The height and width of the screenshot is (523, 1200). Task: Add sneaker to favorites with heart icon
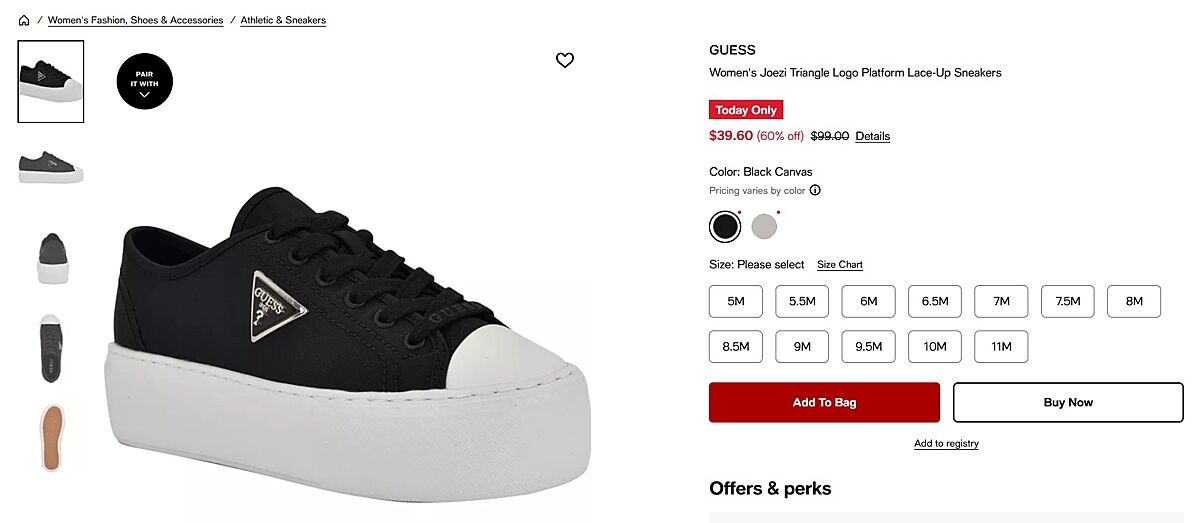(x=565, y=60)
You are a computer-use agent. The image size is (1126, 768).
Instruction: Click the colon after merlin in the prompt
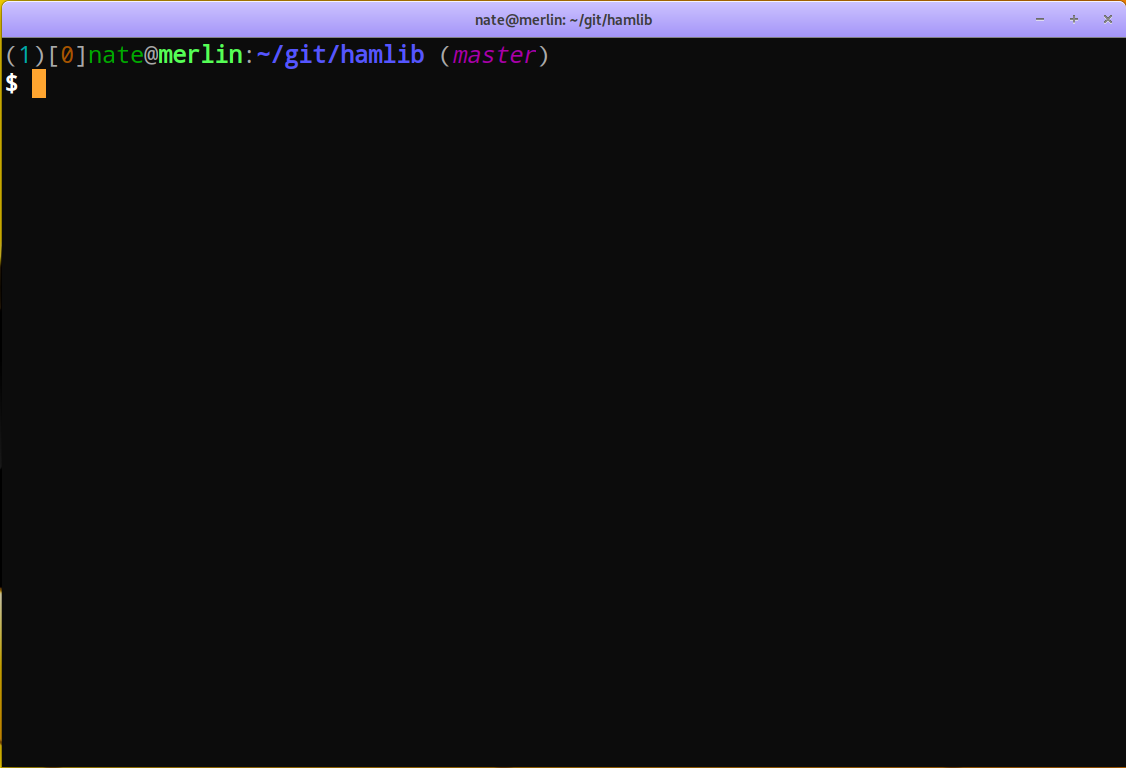(249, 56)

- - - -

_WHAT THE TASK ASKS_
Copy all records exactly, no images.

_THE ANSWER_
The height and width of the screenshot is (523, 1200). Task: Add sneaker to favorites with heart icon
(x=565, y=60)
You are a computer-use agent. The image size is (1126, 768).
Instruction: Click the colon after merlin in the prompt
(249, 56)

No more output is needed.